Olivier and Dan
“Nothing to declare” : Why we refuse to participate in our own repression
It has now been two years since the investigation into “public defamation of public officials” and “incitement to the commission of an attack against a person without effect” was opened in relation to the tract “Correspondants de nuit: des agents de proximité de la guerre aux pauvres” [Night correspondants: [1] Agents of the war on the poor], published in late 2010 on Indymedia and then reposted on many sites, such as Non Fides and Retour à Belleville, but mainly distributed widely in several districts of Northeast Paris.
During the course of this investigation, we have received several summons (simple letters and then certified letters, and calls from the police on our mobile phones) which we have chosen to ignore. Some of our relatives have also been summoned and questioned.
After our refusal to cooperate with the pigs’ work, they decided to proceed with two searches, first of Dan’s house on May 15, 2012, and later of Olivier’s house on January 22, 2013, during which they robbed us of computers, USB sticks and external hard drives. Until now, we had not been indicted, but today, judge Maïa Escrive has called us to a “first appearance for an indictment.”
Olivier is accused of having published the tract on Non Fides. Dan is accused of publishing it on Non Fides and Retour à Belleville, and of being the author.
A ceremonial you can see right through, which we refuse to participate in for the following reasons:
First of all, because this judge and his armed extension, the BRDP, regularly team up in all sorts of defamation cases concerning miserable people [2] and other licensed racists, in which the issue of “freedom of expression” keeps returning. But clearly as anarchists we are not interested in this debate, because for us freedom is not a question of a concession from power in the form of rights, and nor is it freedom in the liberal, bourgeois sense of term: conjugate, negotiable, and infinitely divisible. To summarize, it is quite out of the question for us to discuss with a judge what we would or would not have the right to write or disseminate.
Next, we know very well what this interrogation would accomplish: questions for the sake of questions, and our refusal to give any answer. We have nothing more to say to a judge than we have to say to the pigs, namely: “nothing to declare.”
Also because we know that this affair is only a pretense for the pigs and the courts to further harass us, after having thrown us in prison for some months in 2011 for another affair, and after about three years of various almost-uninterrupted legal monitoring, during which we theoretically could not see each other, nor leave the country, and were required to check in with the police every week and pay a ransom of € 4,000 to the state. All these measures (that affect us as they have impacted other comrades before us and tens of thousands of people everywhere) aim to break us, by isolating each of us from the other and isolating us both from a movement, but also by breaking dynamics of struggle.
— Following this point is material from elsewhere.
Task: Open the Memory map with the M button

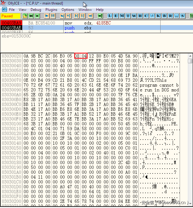Action: [122, 16]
All this while a judgment on charges including “destruction or damage by explosive device, fire or any other manner which creates a danger for persons,” “gang-related property destruction,” (and refusing to have our fingerprints, DNA, and biometric photographs taken) threatens to come down day after day, a process which targets a total of a dozen people in the struggle against the deportation machine in Paris.
Finally, it would be degrading, when beckoned with a whistle to the kennel that is the “Palais de Justice”, to come hurriedly, slavishly wagging our tails.
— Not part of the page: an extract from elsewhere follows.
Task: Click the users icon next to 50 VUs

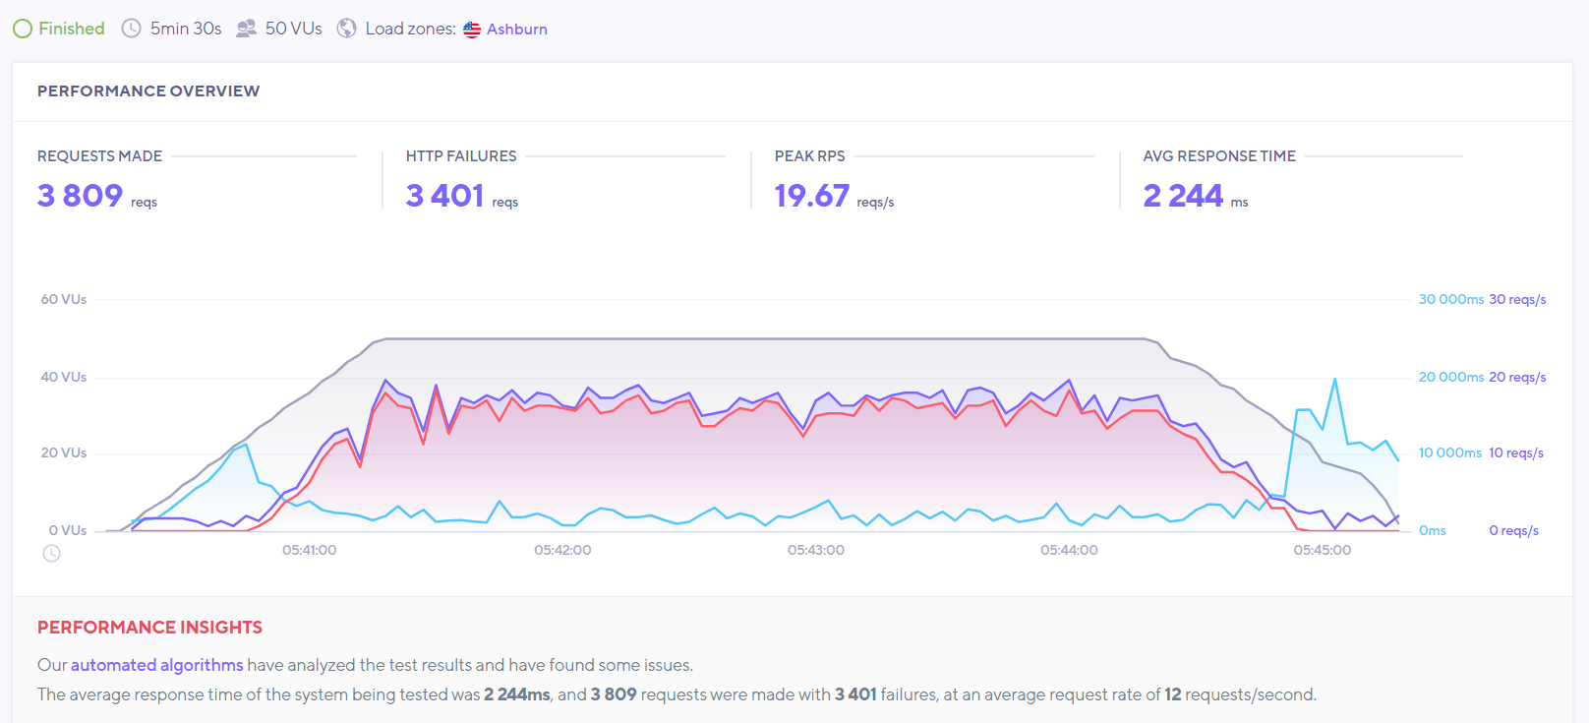Action: click(x=246, y=29)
For all these reasons, we will not present ourselves at the convocation scheduled for March 13th at the TGI [3] in Paris, certainly not by our own volition.
These few lines are not intended to raise indignation, nor to cry out against the repression of our free speech, nor to shine the spotlight on anyone.
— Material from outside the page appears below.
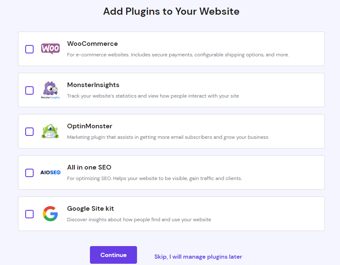This screenshot has width=340, height=265.
Task: Click the All in one SEO plugin card
Action: (x=171, y=172)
As for the modest tract, we don’t give a damn who wrote it, we leave this task to the villainous murderers who rule, whether in a suit, a cassock or robes, or a uniform, but we agree with the content and the desire to distribute it. We affirm our commitment to distribute any invitation to revolt against the relations of domination that govern this world, because we refuse to leave the social war to those who wage it against us.
Long live anarchy.
March 6, 2013
Olivier and Dan.
[1] “Night Correspondents” are a sort of citizen-police initiative in France similar to “city ambassadors” in some American cities. They maintain social peace by surveilling and harassing the poor, as well as snitching on crime. Their propaganda encourages residents to report neighbors who play their music too loud or gather in public spaces.
[2] The original has “people” in English. It means the celebrities whose scandals fill the tabloids.
[3] Tribunal of grande instance–Superior courts–handles complex civil suits and has a criminal section that hears cases involving minor felonies or indictable offenses.